I'm just a gal looking for a gal to symptom spot, curse the gods, laugh at our significant other.

Currently 7dpo, doesn't matter where you are at though in your cycle sometimes my cds get up to 60 before I see an AF currently this is actually a cd59 for me.


-must like dogs


----------



## Tinkerbell92

Hi! Ill buddy with you! 
Im 5dpo and driving myself crazy! 
How long have you been ttc?


----------



## Jules8

Hi! I'm currently CD1 on my first medicated(femara) cycle TTC #2. I have PCOS so I know how the super long cycles go. 

Good luck!


----------



## Pinkee

Hey ladies after a 66 day cycle I finally got AF! CD2 now, going to start Clomid tomorrow. 
@ Jules - is femara like clomid where you take it during af?


----------



## Jules8

Sorry af got you. :( 

Have you taken clomid in previous cycles?

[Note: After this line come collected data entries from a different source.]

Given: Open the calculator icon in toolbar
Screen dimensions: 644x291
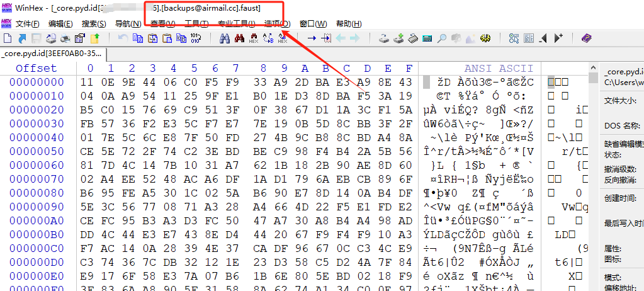Looking at the screenshot, I should point(427,38).
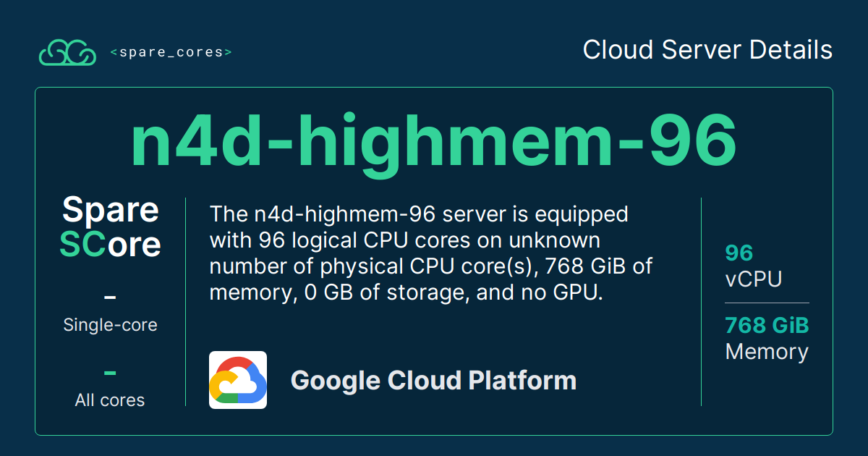Open Google Cloud Platform provider page
This screenshot has width=868, height=456.
pos(433,379)
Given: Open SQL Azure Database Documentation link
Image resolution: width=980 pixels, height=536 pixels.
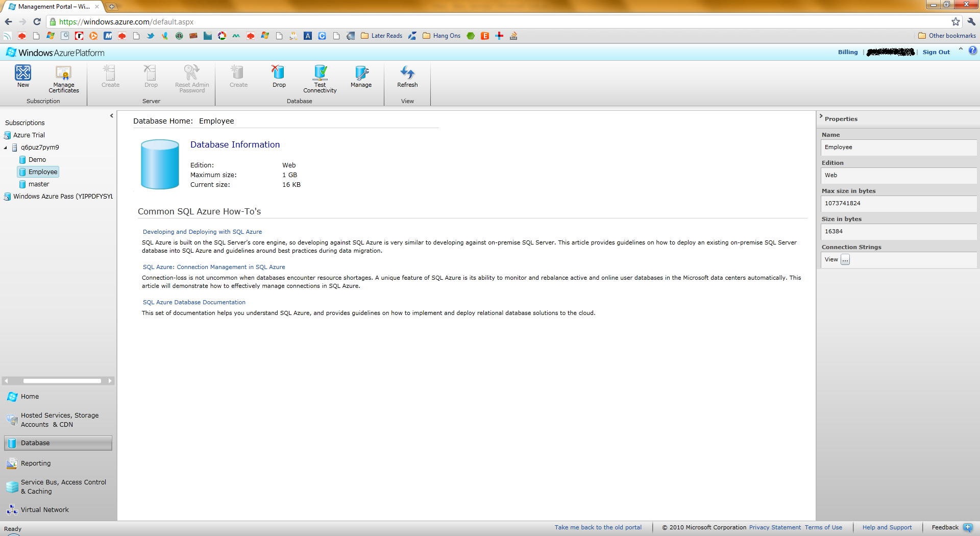Looking at the screenshot, I should point(194,302).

I think femara and clomid work a bit the same...not super sure though. Femara works by suppressing estrogen levels, which results in the brain and pituitary gland increasing the output of FSH. I take it CD3-7. Today was my first dose. Yay!!


----------



## Pinkee

Jules8 said:


> Sorry af got you. :(
> 
> Have you taken clomid in previous cycles?
> 
> I think femara and clomid work a bit the same...not super sure though. Femara works by suppressing estrogen levels, which results in the brain and pituitary gland increasing the output of FSH. I take it CD3-7. Today was my first dose. Yay!!


OMG it's the same thing!
Today will be my first dose too!

I have taken it before , it was how I conceived my daughter :happydance:


----------



## Jules8

Woohoo! I took Femara once before too. I got pregnant with my daughter the first cycle I took it. :)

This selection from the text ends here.